This is a story that is a reminder that there is still hope in humanity, that even one person can make a difference.
In the Bay of Fundy, Canada, a massive king lobster taller than a toddler was caught – and then was purchased by a local vegan activist so it could be set free alive, to its chilly home.
The lobster which was named King Louie was caught by Rodney MacDonald, whose family runs the Alma Lobster Shop. After the local media found out about the massive lobster, the shop owner received a few suggestions on what to do with King Louie.
King Louie was bought by a lady named Katie Conklin, who’s a vegan and lives in Nova Scotia; she paid around $230 to the shop owners to make sure the King would be returned to his open-water kingdom.
According to abc News:
“Although the MacDonald family makes a living selling lobster, Rodney’s wife, Brittney MacDonald, said they were “fine” with returning King Louie to the bay.
With the gargantuan lobster secured in his crate, Rodney MacDonald went against his fisherman instincts and drove his boat out to the middle of the bay to return the lobster to its home. He is seen on video saying “Thank you” to Conklin, who was almost 230 miles away in Nova Scotia, before placing King Louie in the water, which was followed by a small splash.”
Conklin went on to say:
“I just hope he carries his genes and lives a happy life for his second chance.”
Furthermore, Rodney MacDonald said his been in the lobster business for over 20 years, and buys more than a million pounds of lobster every year but King Louie was the biggest and the first lobster he’s ever set free..
Source: abc News
A Collection Of Other Lobsters That Were Saved From Becoming Dinner This Year
King Louie isn’t the lobster in Canada fortunate enough to be caught and returned to the sea this year. In July, a group of monks on Prince Edward Island purchased 600 lobsters and then set them free in the ocean.

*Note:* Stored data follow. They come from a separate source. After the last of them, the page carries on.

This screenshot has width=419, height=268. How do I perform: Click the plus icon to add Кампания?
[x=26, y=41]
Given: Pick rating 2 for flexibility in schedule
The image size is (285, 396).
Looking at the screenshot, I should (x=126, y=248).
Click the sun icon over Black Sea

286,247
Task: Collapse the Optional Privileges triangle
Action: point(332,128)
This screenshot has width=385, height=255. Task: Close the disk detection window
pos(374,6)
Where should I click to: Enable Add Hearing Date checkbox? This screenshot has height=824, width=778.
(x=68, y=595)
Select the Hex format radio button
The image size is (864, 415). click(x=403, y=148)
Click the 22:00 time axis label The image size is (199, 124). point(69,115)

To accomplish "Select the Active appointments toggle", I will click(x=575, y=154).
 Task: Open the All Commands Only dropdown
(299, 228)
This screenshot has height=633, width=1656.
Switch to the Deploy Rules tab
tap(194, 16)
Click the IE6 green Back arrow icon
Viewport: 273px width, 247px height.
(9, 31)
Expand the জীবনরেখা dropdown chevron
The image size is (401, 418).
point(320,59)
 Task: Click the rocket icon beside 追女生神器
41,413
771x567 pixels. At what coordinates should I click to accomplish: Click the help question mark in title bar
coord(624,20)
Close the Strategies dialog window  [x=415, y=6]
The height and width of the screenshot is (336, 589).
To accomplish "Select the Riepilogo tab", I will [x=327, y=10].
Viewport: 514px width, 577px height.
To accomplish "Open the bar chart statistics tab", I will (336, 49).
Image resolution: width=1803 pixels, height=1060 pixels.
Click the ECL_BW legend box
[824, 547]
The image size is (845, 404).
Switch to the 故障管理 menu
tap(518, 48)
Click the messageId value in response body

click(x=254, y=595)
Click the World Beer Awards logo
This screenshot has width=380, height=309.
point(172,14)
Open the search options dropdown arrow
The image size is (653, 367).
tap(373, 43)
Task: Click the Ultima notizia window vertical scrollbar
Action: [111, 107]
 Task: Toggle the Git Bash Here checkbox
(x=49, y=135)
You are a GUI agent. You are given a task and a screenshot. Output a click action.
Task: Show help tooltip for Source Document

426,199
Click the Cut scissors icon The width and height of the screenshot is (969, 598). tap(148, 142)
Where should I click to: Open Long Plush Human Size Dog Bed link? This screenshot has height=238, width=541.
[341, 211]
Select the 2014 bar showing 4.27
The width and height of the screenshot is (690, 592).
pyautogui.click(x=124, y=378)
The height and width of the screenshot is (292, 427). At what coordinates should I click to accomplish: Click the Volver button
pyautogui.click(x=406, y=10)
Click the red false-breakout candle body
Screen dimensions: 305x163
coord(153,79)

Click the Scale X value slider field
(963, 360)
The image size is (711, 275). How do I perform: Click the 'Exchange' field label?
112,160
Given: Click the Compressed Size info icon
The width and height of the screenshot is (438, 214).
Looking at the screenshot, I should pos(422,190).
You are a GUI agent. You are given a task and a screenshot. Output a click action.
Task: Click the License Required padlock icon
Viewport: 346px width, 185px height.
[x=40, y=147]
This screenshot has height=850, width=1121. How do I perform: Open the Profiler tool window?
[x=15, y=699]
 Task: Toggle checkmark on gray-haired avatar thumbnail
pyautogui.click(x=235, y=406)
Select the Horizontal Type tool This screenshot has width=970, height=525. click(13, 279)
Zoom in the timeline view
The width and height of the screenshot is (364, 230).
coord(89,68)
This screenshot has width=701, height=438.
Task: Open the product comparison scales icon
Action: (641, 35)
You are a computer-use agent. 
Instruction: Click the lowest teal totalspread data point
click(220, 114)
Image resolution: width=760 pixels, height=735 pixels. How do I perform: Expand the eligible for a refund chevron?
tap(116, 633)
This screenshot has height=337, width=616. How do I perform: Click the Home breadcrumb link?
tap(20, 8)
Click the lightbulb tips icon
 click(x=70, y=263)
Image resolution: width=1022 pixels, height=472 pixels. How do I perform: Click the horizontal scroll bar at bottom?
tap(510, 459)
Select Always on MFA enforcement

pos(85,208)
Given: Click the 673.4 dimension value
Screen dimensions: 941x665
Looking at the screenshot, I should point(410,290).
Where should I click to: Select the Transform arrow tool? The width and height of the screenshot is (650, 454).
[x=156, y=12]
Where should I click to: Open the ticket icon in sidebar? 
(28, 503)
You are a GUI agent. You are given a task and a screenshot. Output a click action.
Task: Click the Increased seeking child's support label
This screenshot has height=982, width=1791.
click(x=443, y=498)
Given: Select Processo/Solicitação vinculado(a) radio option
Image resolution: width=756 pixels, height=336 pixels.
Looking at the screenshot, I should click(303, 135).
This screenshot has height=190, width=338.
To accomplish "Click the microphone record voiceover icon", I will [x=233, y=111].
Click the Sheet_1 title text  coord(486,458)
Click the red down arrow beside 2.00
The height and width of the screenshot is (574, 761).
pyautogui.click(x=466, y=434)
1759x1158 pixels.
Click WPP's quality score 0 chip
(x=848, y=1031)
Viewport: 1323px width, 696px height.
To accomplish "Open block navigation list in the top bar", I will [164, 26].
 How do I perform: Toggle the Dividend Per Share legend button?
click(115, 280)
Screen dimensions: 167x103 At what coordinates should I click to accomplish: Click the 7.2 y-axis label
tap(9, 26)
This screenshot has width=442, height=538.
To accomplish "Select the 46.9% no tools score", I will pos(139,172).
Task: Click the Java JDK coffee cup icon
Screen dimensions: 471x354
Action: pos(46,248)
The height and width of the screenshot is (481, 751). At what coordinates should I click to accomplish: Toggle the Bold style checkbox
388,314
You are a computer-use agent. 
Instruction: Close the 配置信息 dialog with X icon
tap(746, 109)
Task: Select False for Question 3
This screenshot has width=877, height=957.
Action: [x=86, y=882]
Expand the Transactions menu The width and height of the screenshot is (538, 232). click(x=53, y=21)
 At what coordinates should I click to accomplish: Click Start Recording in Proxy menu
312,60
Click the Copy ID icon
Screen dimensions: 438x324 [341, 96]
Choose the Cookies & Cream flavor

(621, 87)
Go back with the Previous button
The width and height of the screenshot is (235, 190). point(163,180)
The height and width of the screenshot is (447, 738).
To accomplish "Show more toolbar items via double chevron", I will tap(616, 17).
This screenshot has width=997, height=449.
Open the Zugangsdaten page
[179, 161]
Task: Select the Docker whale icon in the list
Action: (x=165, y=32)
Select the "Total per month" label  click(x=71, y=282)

In October, another giant lobster was caught in Bermuda after Hurricane Nicole. Local fishermen Matthew Jones and Tristan Loescher were surprised to snag a 14-pound crustacean instead of the snapper they were fishing for. After bringing the lobster to shore, disentangling him from the fishing line and trying unsuccessfully to contact marine experts, the two decided “the best thing we could do was get it back in the ocean before it got too weak,” Jones told the Washington Post.
Lobster trapping is illegal in the area where Jones and Loescher caught the crustacean, and besides, Jones said, it wouldn’t taste very good because of its size.